I want to welcome our guests today. We always try to start a new series on Easter Sunday because we always have people here for the first time, and that makes it easy for us to warmly invite you back to just continue with us on that series. And so we extend that invitation to you this morning, as we begin a series called Love Never Dies.
The New Testament tells us not simply that God loves, not simply that God approves of love, or endorses it, or commands it, but rather that God IS love. The New Testament (in 1 Corinthians) also tells us that love never fails – in other words, it never ceases, never stops, never falters. And if it is true that God is love, and if it is true that Jesus was God, then Jesus is love. And if it is true that love never fails, never stops, never falters, and if Jesus is love, then it is no wonder that today we celebrate that not even death was able to keep Jesus down, not even death could hold him, not even death could cause him to falter or fail or cease to be.
New Living Translation, Second Edition - Song 8:6
6 Place me like a seal over your heart, like a seal on your arm. For love is as strong as death, its jealousy as enduring as the grave. Love flashes like fire, the brightest kind of flame.
I love this verse, but what we learn in the New Testament is even more powerful, for there in the message of the Resurrection, we learn that not only is love as strong as death, but that love is actually stronger.
Love is stronger than death. It is more enduring, more permanent. All the things you see around you are passing away, they are on the way out, but love is still on the way in. Even you yourself will one day die, that is, your physical body is on the way out, but love is on the way in. This world is on the way out and will one day come to an end, but even then, love will still be on the way in.
Song of Songs 8:7 (MSG)
7 Flood waters can't drown love, torrents of rain can't put it out…
Love is unstoppable and unavoidable. And you are either standing in its stream and allowing it to wash over you, or at some point it catches up to you, takes you by surprise, overwhelms you, and sweeps you away. Either way, it is the ultimate reality and a choice to run from love, or not to embrace and live in it, is a choice to run from reality, to refuse to live in reality.
That is what resurrection shows us. God is love. Love lives forever. Jesus was God. Therefore, Jesus lives! The resurrection of Jesus is a real-life demonstration of the reality that love never dies.
Let’s look at part of that resurrection story, from John chapter 20, this morning. Prepare yourselves. I’m going to read the entire chapter. But it’s okay to come to church and hear God’s Word, isn’t it? I hope so!
John 20:1-31 (MSG)
1 Early in the morning on the first day of the week, while it was still dark, Mary Magdalene came to the tomb and saw that the stone was moved away from the entrance.
2 She ran at once to Simon Peter and the other disciple, the one Jesus loved, breathlessly panting, "They took the Master from the tomb. We don't know where they've put him."
3 Peter and the other disciple left immediately for the tomb.
4 They ran, neck and neck. The other disciple got to the tomb first, outrunning Peter.

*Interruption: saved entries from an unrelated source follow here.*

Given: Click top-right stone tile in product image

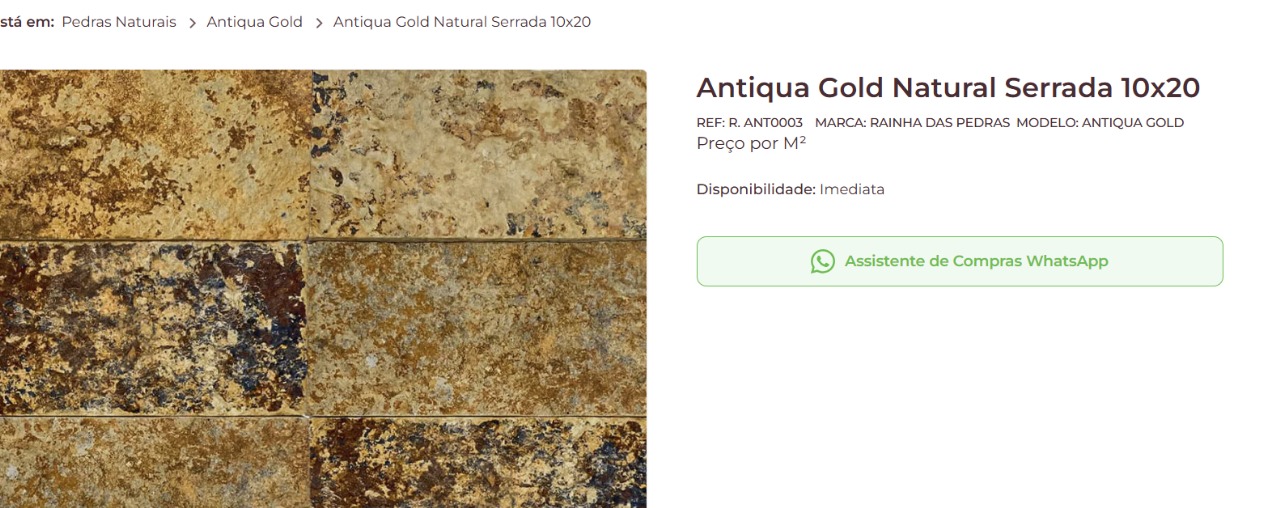Looking at the screenshot, I should [479, 154].
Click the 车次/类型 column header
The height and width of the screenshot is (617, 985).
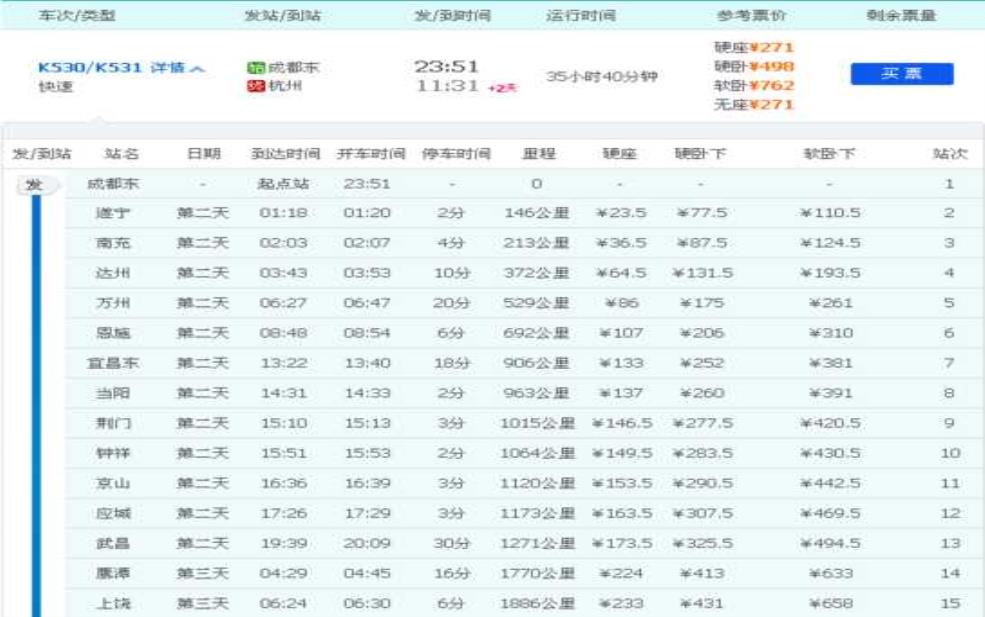tap(76, 16)
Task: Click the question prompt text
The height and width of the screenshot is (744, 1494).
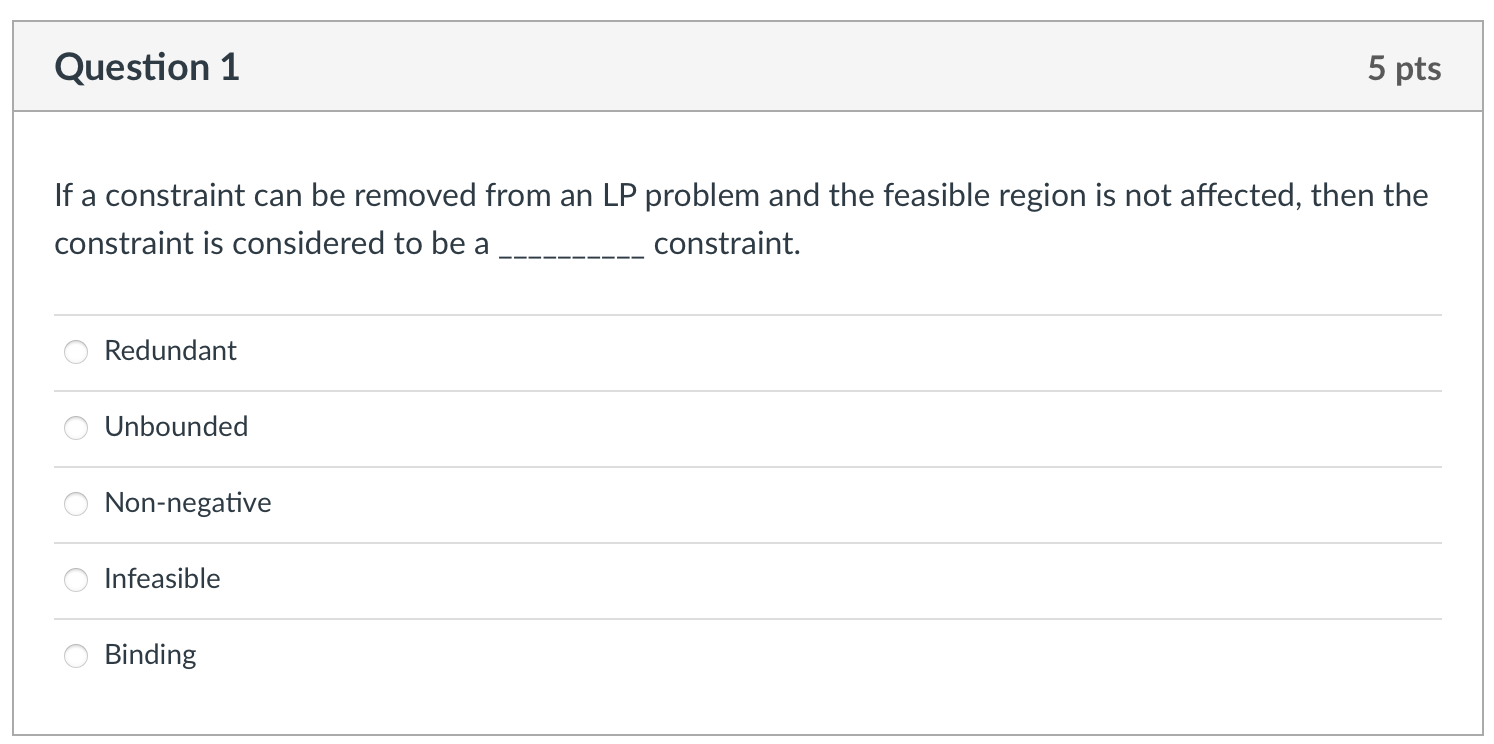Action: pyautogui.click(x=740, y=196)
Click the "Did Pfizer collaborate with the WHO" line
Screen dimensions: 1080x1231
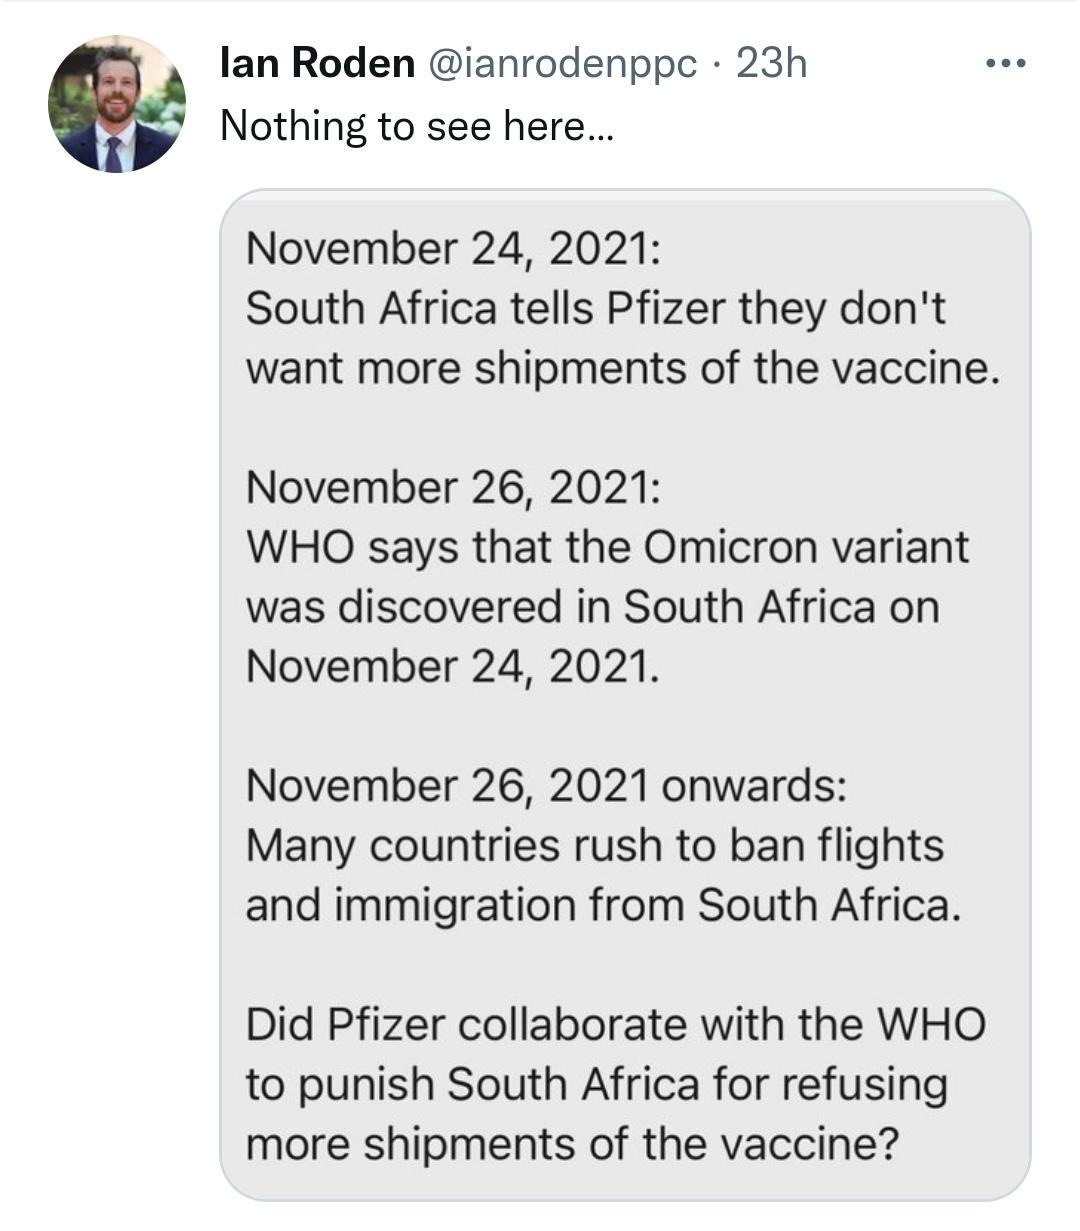616,1024
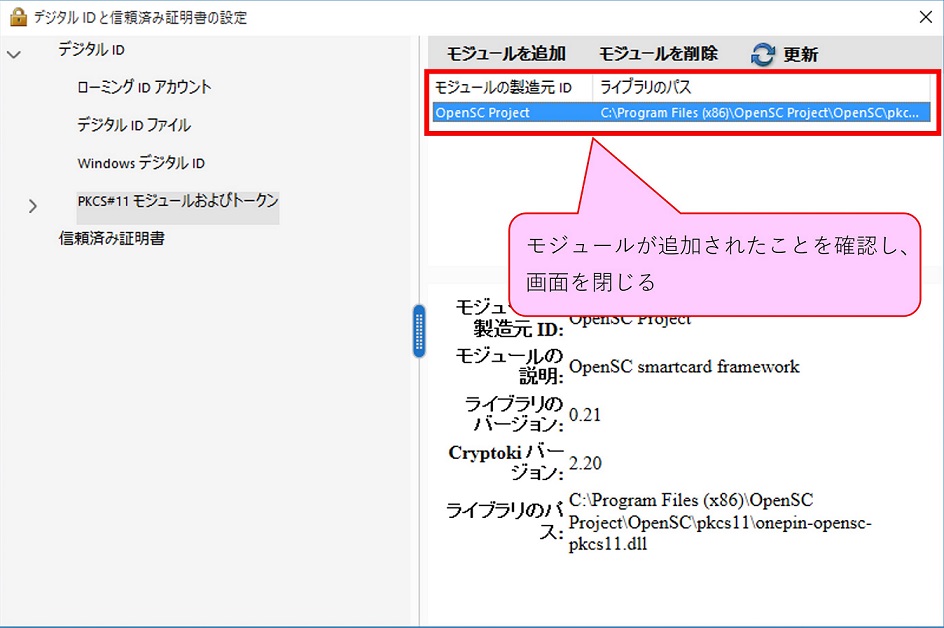Choose Windows デジタル ID in the tree

point(141,163)
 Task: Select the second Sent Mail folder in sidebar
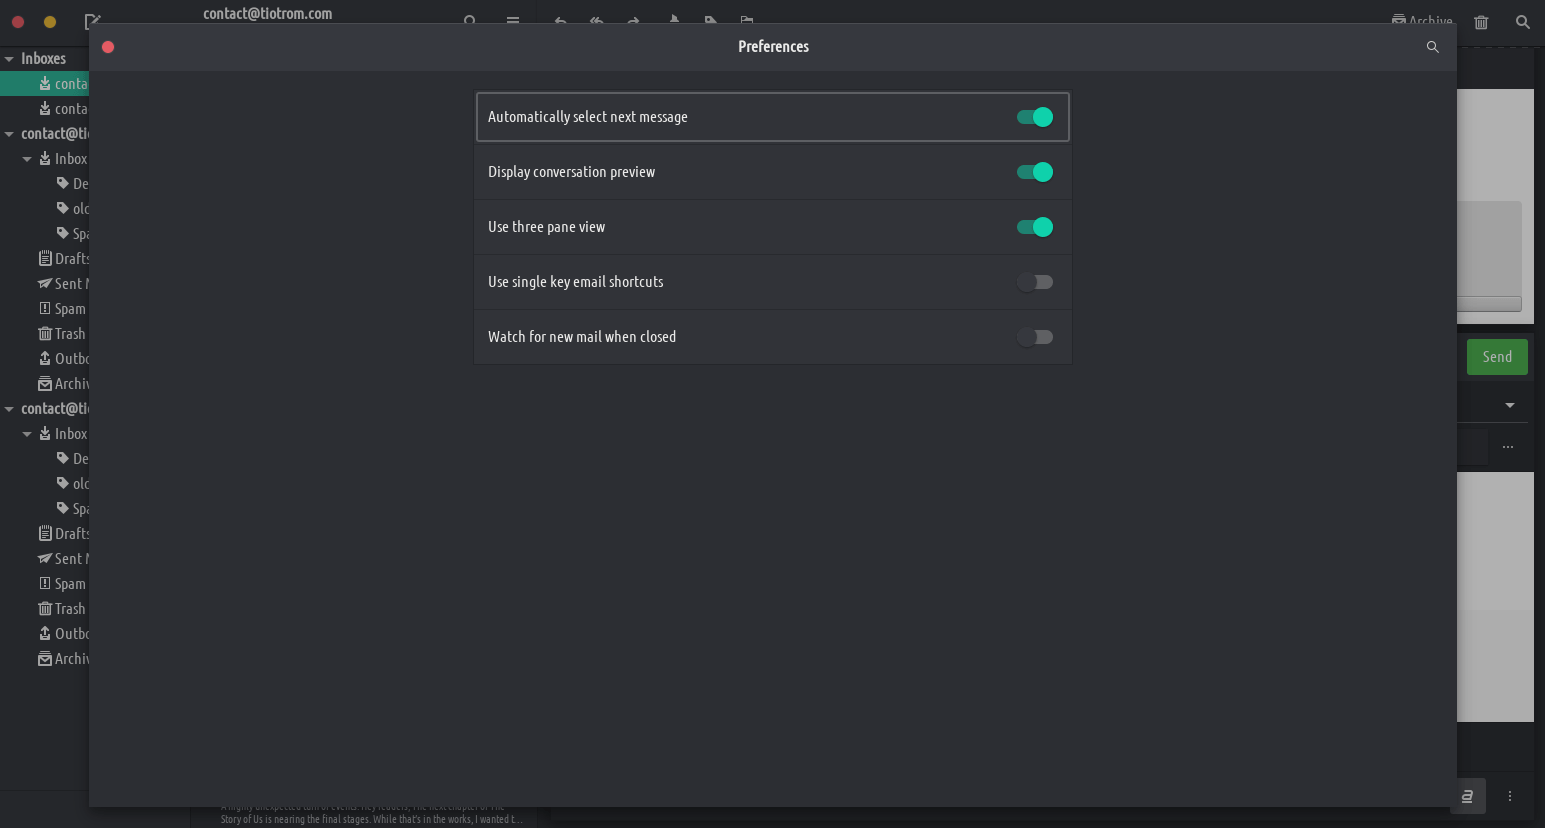[x=65, y=559]
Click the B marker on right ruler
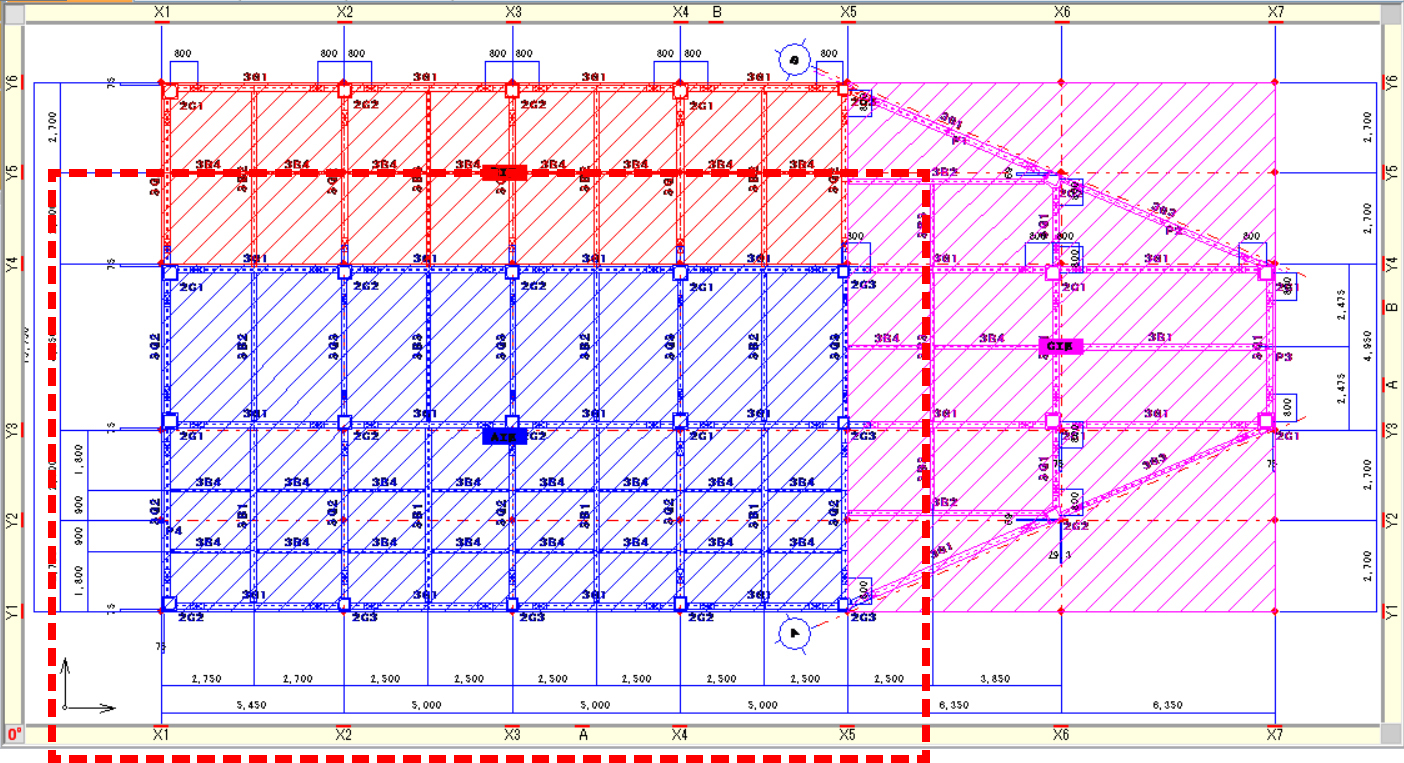The width and height of the screenshot is (1404, 763). tap(1391, 305)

5 Stooping to look in, he saw the pieces of linen cloth lying there, but he didn't go in.
6 Simon Peter arrived after him, entered the tomb, observed the linen cloths lying there,
7 and the kerchief used to cover his head not lying with the linen cloths but separate, neatly folded by itself.
8 Then the other disciple, the one who had gotten there first, went into the tomb, took one look at the evidence, and believed.
9 No one yet knew from the Scripture that he had to rise from the dead.
10 The disciples then went back home.